▸ Task objective
Extract verbatim every line from the one containing "Screen dimensions: 848x423" to the final line of the records below, inclusive, and exclude all pictures.

▸ Supplied records

------------------------------------

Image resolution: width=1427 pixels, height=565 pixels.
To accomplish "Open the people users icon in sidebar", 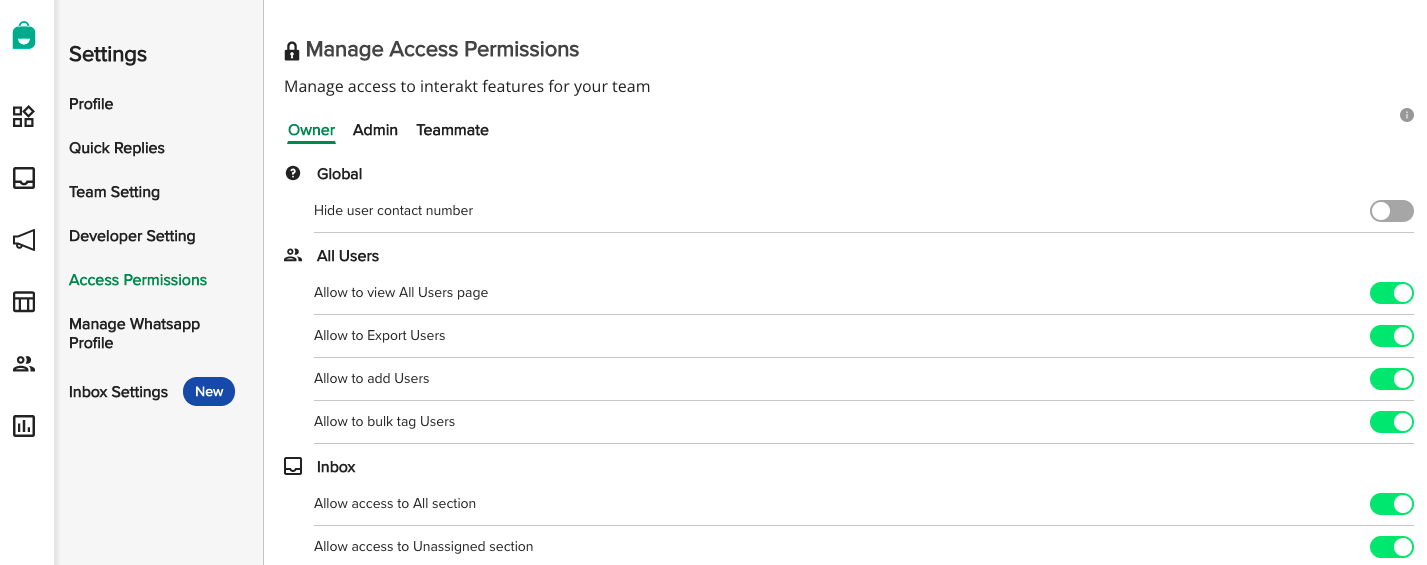I will click(24, 364).
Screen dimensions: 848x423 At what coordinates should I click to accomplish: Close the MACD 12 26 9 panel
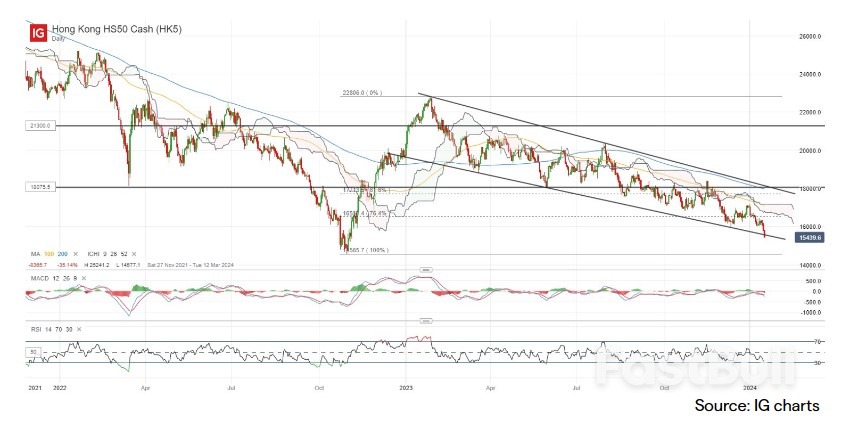point(82,276)
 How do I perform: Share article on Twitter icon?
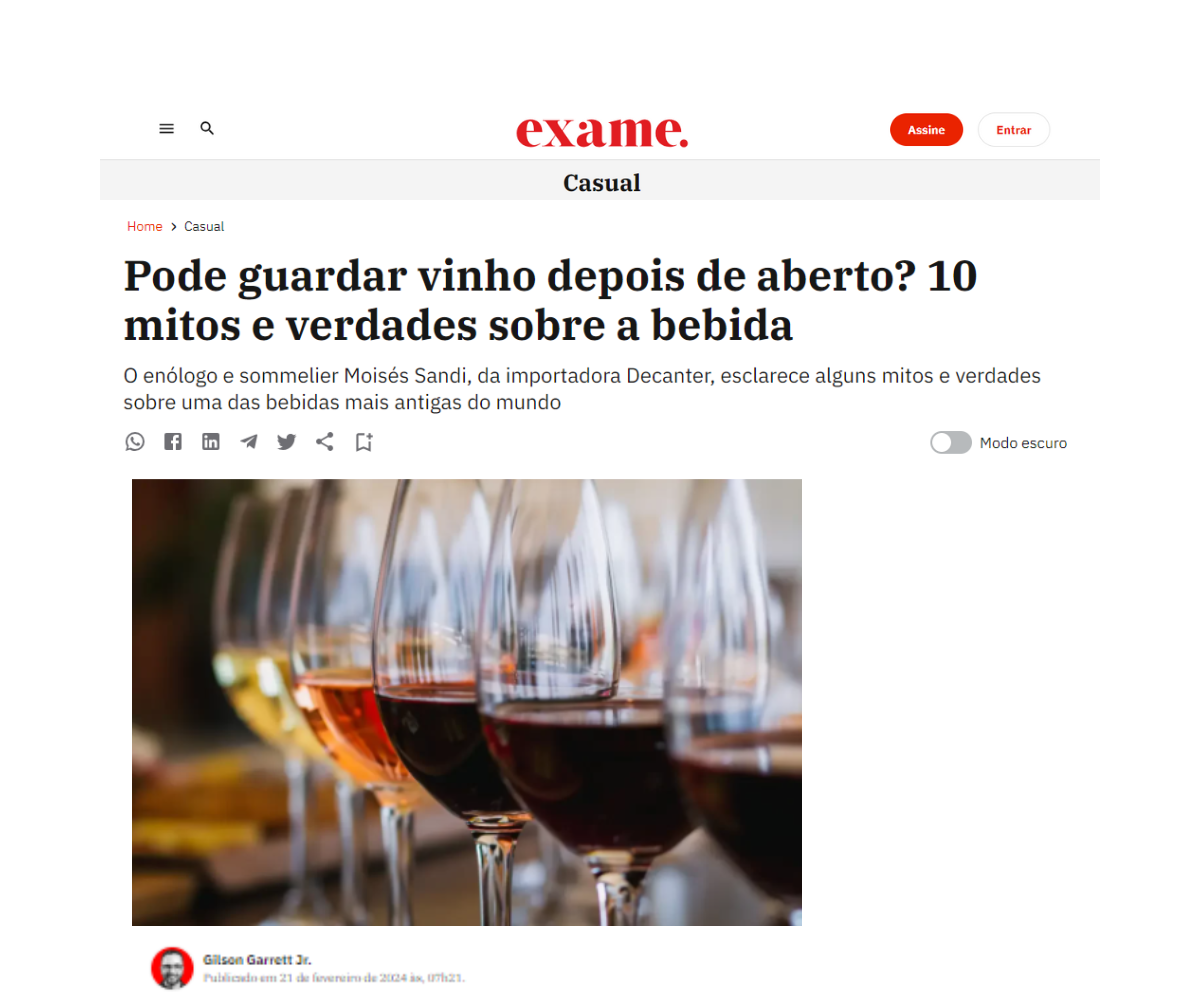click(287, 442)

------------------------------------

▸ The completed task
Screen dimensions: 848x423 At what coordinates should I click to accomplish: Close the MACD 12 26 9 panel
point(82,276)
 How do I perform: Share article on Twitter icon?
click(287, 442)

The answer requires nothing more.